Tugas yang Dikerjakan
a – Sebutkan semua lembaga yang menurut teks tentang dokter Lie menjadi tempat ia bekerja atau berkegiatan, beserta perannya di sana.
b – Tolong jelaskan, berdasarkan teks tentang dokter Lie, mengapa pimpinan Rumah Sakit Husada menegurnya.
c – Tulis ulang bagian teks tentang dokter Lie, mulai dari "Mengenang 21 Tahun" dan terus sampai "sedang menumpahkan kemarahan.", dengan mengganti "seharian" menjadi "sepanjang hari".

Kutipan Teks
====

Mengenang 21 Tahun Reformasi (Tulisan-3)

Dokter Lie: Setelah Diperkosa, Mereka pun Marah, Jijik, dan Takut

Minggu, 26/05/2019 13:33 WIB
dokter Lie A Dharmawan menjelaskan dengan bersemangat. (Foto: P. Hasudungan Sirait)

dokter Lie A Dharmawan menjelaskan dengan bersemangat. (Foto: P. Hasudungan Sirait)

Jakarta, law-justice.co - Korban seorang perempuan Tionghoa berparas ayu, usianya 30-an tahun. Kondisinya sangat parah. Sekujur tubuhnya—dari pangkal paha hingga dada dan kepala—legam. Vagina-nya mengalami pendarahan [hingga berhari-hari kemudian]. Pembawaannya labil. Ia menangis saja seharian, Jelas, ia trauma berat. Kalau bertemu dengan lelaki ia bisa menjadi sangat takut kalau bukan sebaliknya: menjadi  agresif betul. Pertanda agresifitasnya  antara lain adalah sorot matanya seketika menjadi  tajam-liar dan ia berteriak-teriak laiknya orang yang sedang menumpahkan kemarahan.

Dokter Lie Augustinus Dharmawan (dokter Lie) kemudian merawat dia. Meski lelaki, ahli bedah itu tak ditampik apalagi dihardik perempuan tersebut. Kok bisa? Ya, berkat pendekatan yang dilakukan oleh  pendamping korban dan oleh sang dokter yang juga relawan kemanusiaan. Setelah lukanya membaik pasien itu kemudian meninggalkan rumah sakit.

Bukan dokter biasa, begitulah dokter Lie. Keistimewaannya—selain ia doktor-dokter spesialis bedah lulusan Jerman—sebelum Mei 1998 pun ia sudah dikenal sebagai pegiat kemanusiaan. Ia merupakan relawan di kelompok perempuan bernama Kalyanamitra. Sobat Ita Fatia Nadia (Direktur Kalyanamitra saat Mei 1998) itu juga menjadi aktifis sebuah yayasan sosial di Jakarta yang dipimpin Pastor Leftew, Providentia Divina.

Sejak aksi unjuk rasa mahasiswa mulai marak di Ibukota, ia rajin turun ke jalan untuk bergabung dengan massa. Pimpinan Rumah Sakit Husada, tempatnya bekerja, sampai menegor dia karena hal itu.  Ia dipersalahkan karena ikut-ikut berdemonstrasi; tindakan yang bisa membahayakan lembaga.

Dengan tegas ia menjawab: kegiatan tersebut dijalaninya di luar jam kerja.  Mengabaikan teguran, segera dia kembali berada di barisan mahasiswa. Tapi, seperti sebelumnya, ia tidak ikut berteriak-teriak. Lelaku utamanya adalah menolong manakala ada pendemo yang terluka.

Dia ada di tengah massa tatkala penembakan yang menewaskan 4 mahasiswa terjadi di kampus Trisakti, Grogol, pada 13 Mei 1998. Waktu itu ia sibuk mengurusi para mahasiswa yang terluka baik oleh peluru maupun pentungan.  Belakangan hari,  saat Peristiwa Semanggi I terjadi,  ia juga ada di sana. Pada 11-13 November 1998 itu kegiatannya serupa. Alhasil, di kalangan mahasiswa pengunjuk rasa waktu itu,  lelaki Tionghoa yang datang dengan mengendarai Kijang merah,  populer. Mereka menyebut sosok yang mereka hormati itu ‘Doli’ [singkatan dari dokter Lie].

====

Catatan lokasi kata dan elemen
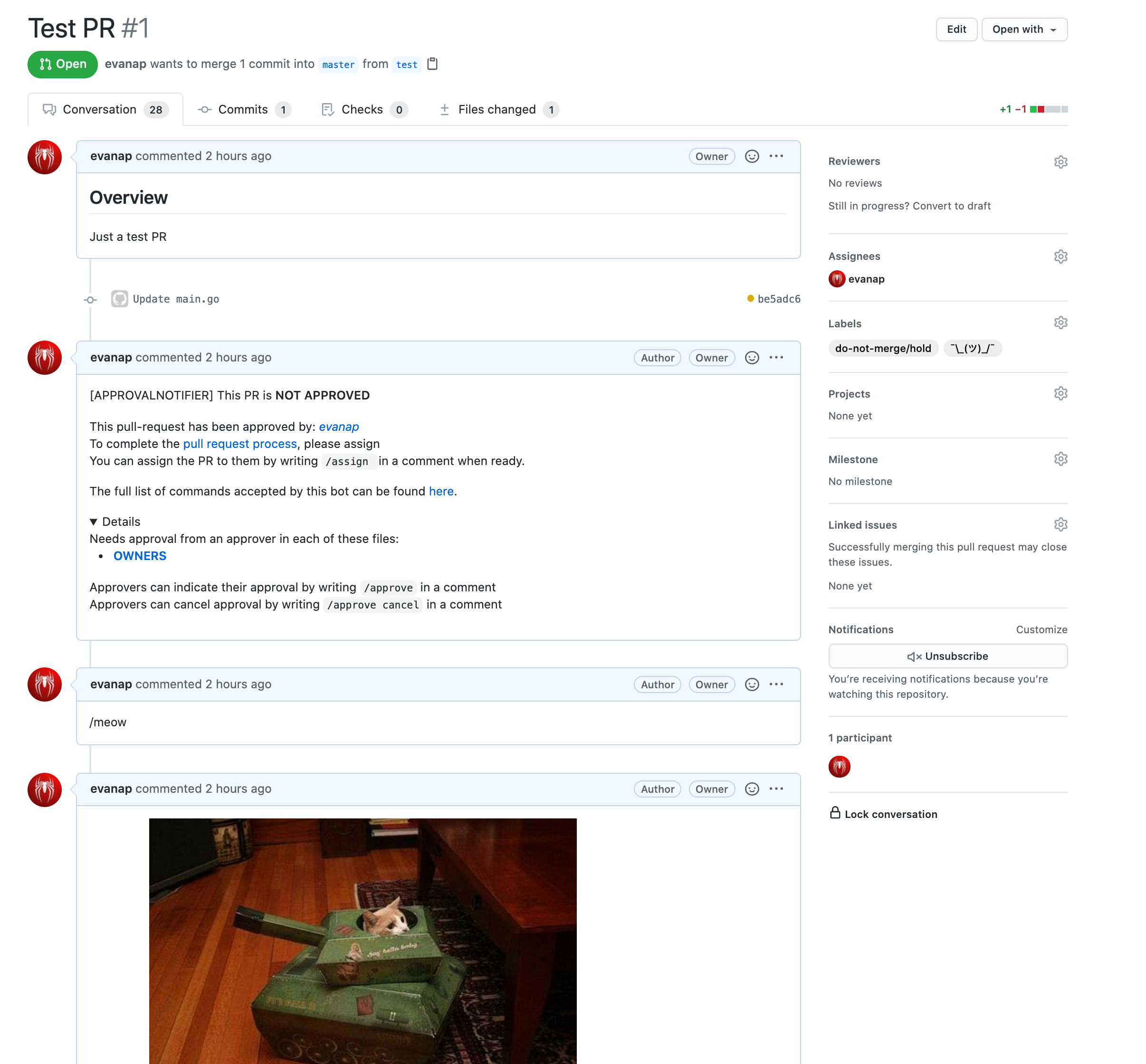Copy the test branch name with the clipboard icon
1146x1064 pixels.
(432, 64)
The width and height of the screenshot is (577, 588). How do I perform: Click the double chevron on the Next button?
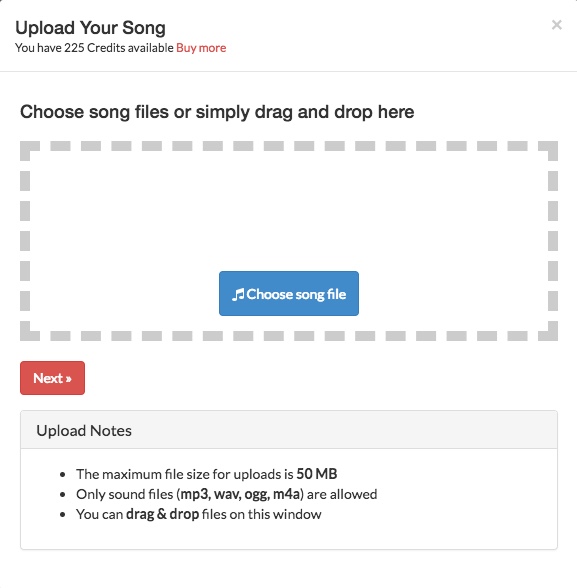[68, 379]
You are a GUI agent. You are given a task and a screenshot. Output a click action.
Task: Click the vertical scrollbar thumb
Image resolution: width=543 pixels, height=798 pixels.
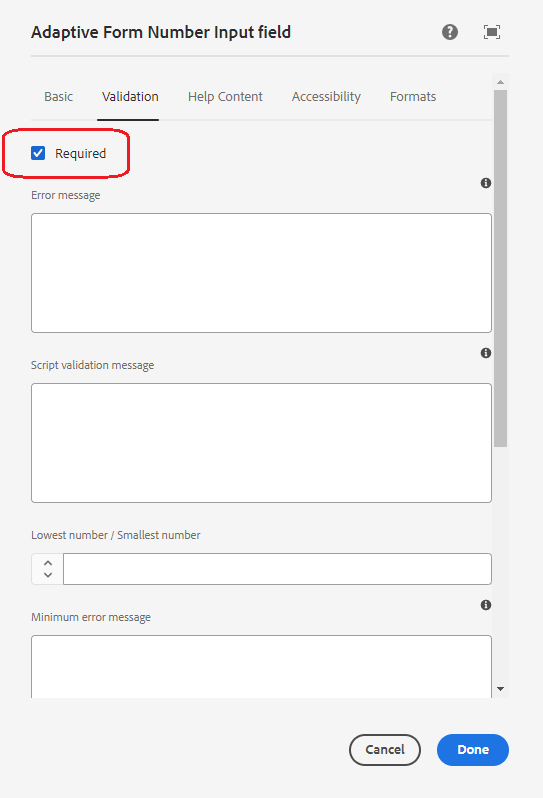click(x=500, y=268)
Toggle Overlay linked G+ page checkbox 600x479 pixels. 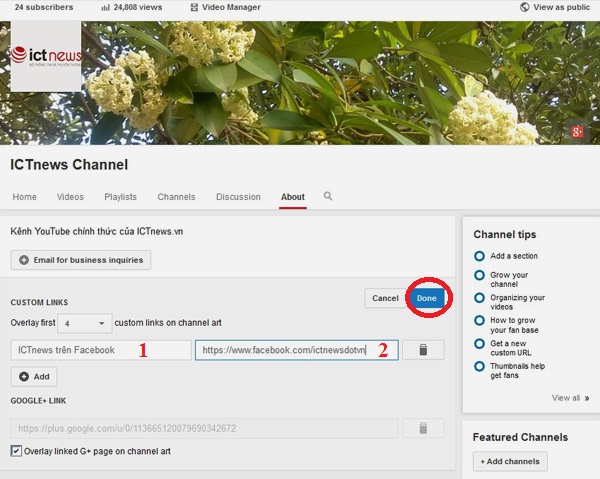pos(16,451)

====

Jawaban Tiap Tugas
a –
- Kalyanamitra: relawan di kelompok perempuan ini.
- Providentia Divina: aktivis di yayasan sosial di Jakarta yang dipimpin Pastor Leftew.
- Rumah Sakit Husada: tempatnya bekerja.

b – Pimpinan Rumah Sakit Husada menegur dokter Lie karena ia ikut berdemonstrasi bersama mahasiswa. Tindakan itu dianggap bisa membahayakan lembaga.

c –
Mengenang 21 Tahun Reformasi (Tulisan-3)

Dokter Lie: Setelah Diperkosa, Mereka pun Marah, Jijik, dan Takut

Minggu, 26/05/2019 13:33 WIB
dokter Lie A Dharmawan menjelaskan dengan bersemangat. (Foto: P. Hasudungan Sirait)

dokter Lie A Dharmawan menjelaskan dengan bersemangat. (Foto: P. Hasudungan Sirait)

Jakarta, law-justice.co - Korban seorang perempuan Tionghoa berparas ayu, usianya 30-an tahun. Kondisinya sangat parah. Sekujur tubuhnya—dari pangkal paha hingga dada dan kepala—legam. Vagina-nya mengalami pendarahan [hingga berhari-hari kemudian]. Pembawaannya labil. Ia menangis saja sepanjang hari, Jelas, ia trauma berat. Kalau bertemu dengan lelaki ia bisa menjadi sangat takut kalau bukan sebaliknya: menjadi  agresif betul. Pertanda agresifitasnya  antara lain adalah sorot matanya seketika menjadi  tajam-liar dan ia berteriak-teriak laiknya orang yang sedang menumpahkan kemarahan.